MANILA (October 20) — A rift has erupted within the Government Service Insurance System (GSIS) as several current and former trustees called for the resignation of President and General Manager Jose Arnulfo Veloso over alleged P8.8-billion investment losses—claims the agency strongly denies, citing record-breaking earnings.
In a letter dated October 14, six trustees and ex-board members accused Veloso of approving “high-risk” placements that violated fiduciary duties and “threatened the stability” of the pension fund for 2.6 million government workers. They cited investments in firms including Monde Nissin Corporation, Nickel Asia Corporation, Bloomberry Resorts Corporation, Digiplus Interactive Corp., and Alternergy Holdings Corporation, along with a flagged P456-million deal with Figaro Coffee Group and the planned purchase of The Centrum property.
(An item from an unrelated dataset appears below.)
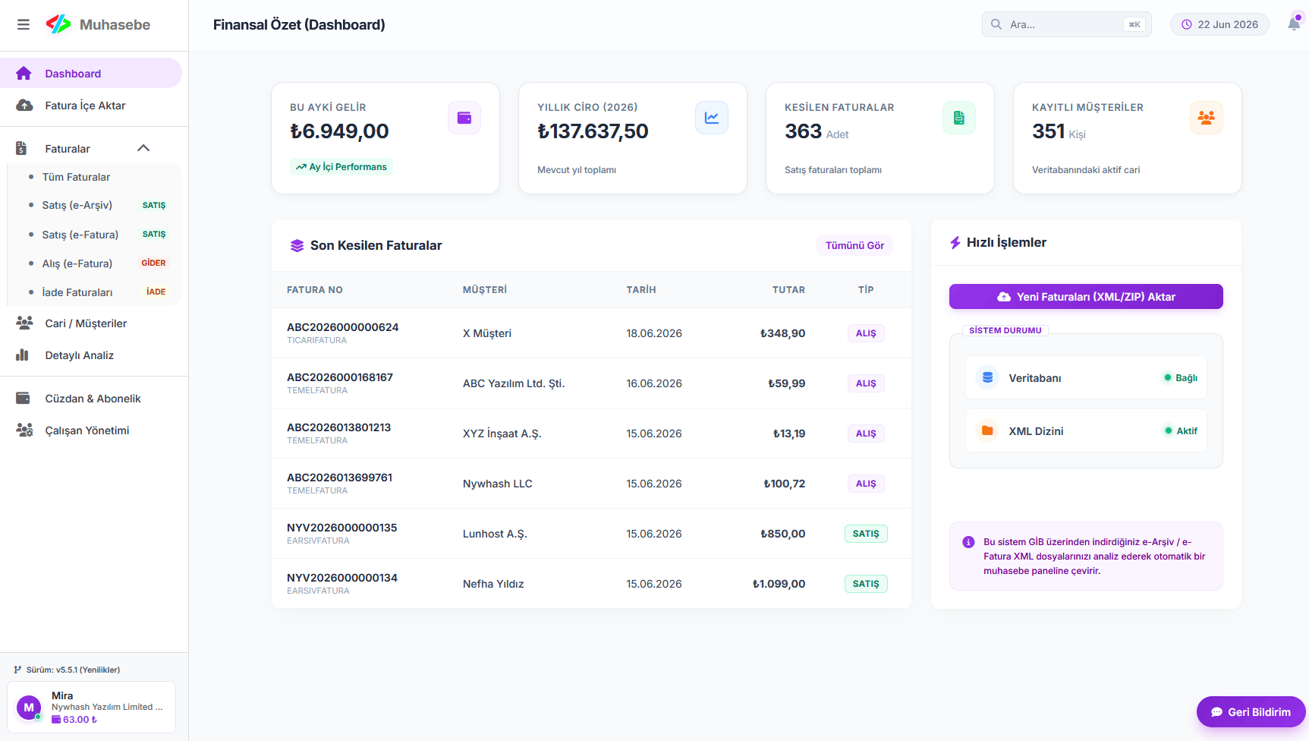
Task: Click the wallet icon in Bu Ayki Gelir card
Action: [464, 118]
The signatories—including Ma. Merceditas Gutierrez and Emmanuel de Leon Samson—also cited audit and Ombudsman findings on Alternergy investments that earlier led to Veloso’s preventive suspension.
Pension fund stands by its numbers
The GSIS, however, rejected the accusations, calling them a “difference in perspectives” and highlighting what it described as strong financial performance.
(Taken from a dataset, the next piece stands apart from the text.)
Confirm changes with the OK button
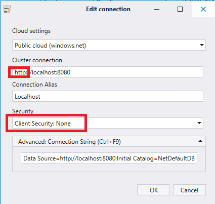The image size is (215, 204). (153, 190)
As of August 2025, GSIS assets stood at ₱1.92 trillion, with net income surging to ₱100.02 billion—51% above target. Total income hit ₱231.06 billion, extending the fund’s life to 2058.
“These results are the direct outcome of a stability-focused strategy and expert asset management—delivered under the very leadership that is now being questioned,” the agency said.
Veloso, who has returned to his post following suspension, continues to lead the institution amid mounting internal pressure.